In Great Britain, Orussus abietinus (Scopoli, 1763) was recorded by Stephens (1835) upon two specimens caught by William Elford Leach in Darenth Wood and Devonshire around 1817. Morice (1904) recorded a more recent specimen taken at Hastings about 1880, but after re-examination this turned out to be Xiphydria prolongata (Geoffroy, 1785) (Xiphydriidae). Benson (1951) supposed O. abietinus "to have occurred in Britain in former times."

==Fossils==
The oldest members of Orussoidea, the group containing Orussidae and its close relatives, are known from the Middle Jurassic Karabastau Formation of Kazakhstan. The oldest known members of modern Orussidae are from the Late Cretaceous.

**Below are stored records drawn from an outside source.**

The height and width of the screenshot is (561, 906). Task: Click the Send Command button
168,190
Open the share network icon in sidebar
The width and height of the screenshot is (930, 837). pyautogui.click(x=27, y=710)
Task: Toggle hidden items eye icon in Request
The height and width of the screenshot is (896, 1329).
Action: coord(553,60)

Ophrynopus peritus Engel, 2008 was described from Dominican Amber, Baltorussus velteni Schedl, 2011 from Baltic Amber, Mesorussus taimyrensis Rasnitsyn, 1977 from the Late Cretaceous of Taimyr, Siberia und Minyorussus luzzii Basibuyuk, Quicke & Rasnitsyn, 2000 from the Late Cretaceous of New Jersey.